There’s a juxtaposition to The K’s album, one where presenting such anthemic, shit-losing noise is laced with a creeping sense of background disquiet.
The mobile phone. The internet. Social media. AI. You can’t help but feel that we’re at the stage now of wondering whether the scientists were too hasty in considering not whether they could, but whether they should.
This creeping dread manifests itself in many aspects of popular culture, to the extent that artists talking about the degradation of their mental health has become common.
Indie rock in the twenties can be a challenging landscape to navigate. Unfashionable, for a handful of names its become self-sustaining, a model that allows bands like The Courteeners to sell out arenas but still consider themselves under the radar.
There’s tremendous fan loyalty, but the days of supplying weekly cover stars have gone.
The K’s represent a great example of the phenomenon. From provincial Warrington, their 2023 debut I Wonder If The World Knows? met with wild applause, earned them a Top 3 slot on the UK album chart, and platinum level festival slots along with supporting the likes of Blossoms and Liam Gallagher.
All should be well, right? Well, on the surface yes, but frontman and singer Jamie Boyle has used the platform the release of its follow-up gives to speak candidly of his own struggles in an environment where under the surface pressures are often acute.
This has meant talking both about his own feelings and the power they hope via Pretty On The Internet that their music has to make a positive difference to the wellbeing of their fans.
“It’s still a sensitive thing to talk about, but a lot of the songs are about my battles with mental health. I’m living my dream every single day but there are plenty of times where I’ll feel like absolute shit. Maybe if people see that, it’ll make whatever they’re going through seem less scary.”
There’s an obvious (but not, it has to be said, unique) juxtaposition here, one where presenting such anthemic, shit-losing noise is laced with a creeping sense of background disquiet.

In a sense, this keep calm and carry on shit is only doing what many are doing whilst feeling the way they’re feeling.
Pretty On The Internet opener Before I Hit the Floor has these contrasts in spades, hurtling fast forward as if a careless look right or left would mean disaster.
Reflection isn’t a weakness though: on the sumptuous ballad Helen Oh I, for instance, Boyle picks over his regret at failing to separate the delusion of rock star goods from the damage he left behind.
It’s a striving for authenticity that The K’s see as the root of their appeal, a realness that is easy to identify with.

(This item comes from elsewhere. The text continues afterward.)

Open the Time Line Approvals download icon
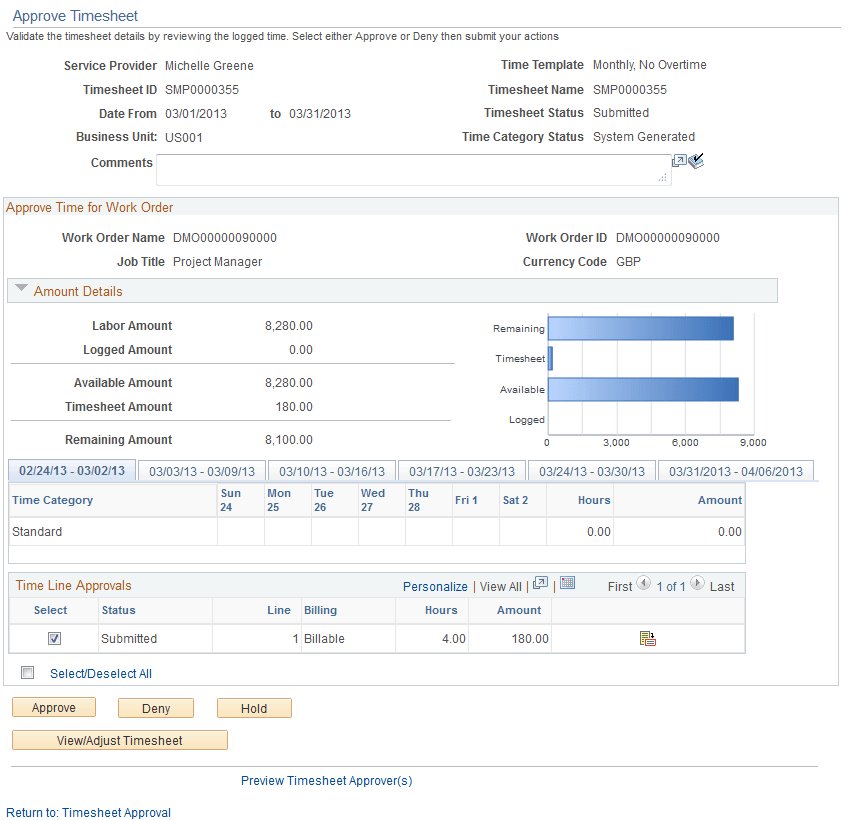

There’s a depth musically to their work that complements it, the likes of 33 Heads and closer Perfect Haunting going beyond the standard lager spilling and pyro workouts that judgy outsiders feel are all there is to this strand of pop culture.
It’s probably wrong for them to care. The more throwaway Me And Your Sister hits the accelerator, whilst The Bends (Here We Go Again) deals with the emotional residue of hospitalisation manifesting itself in later relationships.
Joins, connective tissue, the inescapable nodes of people, places and things; the album’s apex Breakdown In My Bedroom deals with these and escape, whilst the hook-laden chorus and chiming guitars sugar what seems like a desperate pill.
The lab coat guys never thought if they should but with Pretty On The Internet, The K’s prove that there’s a way out of all this together by sharing the questions, even if nobody has all the answers.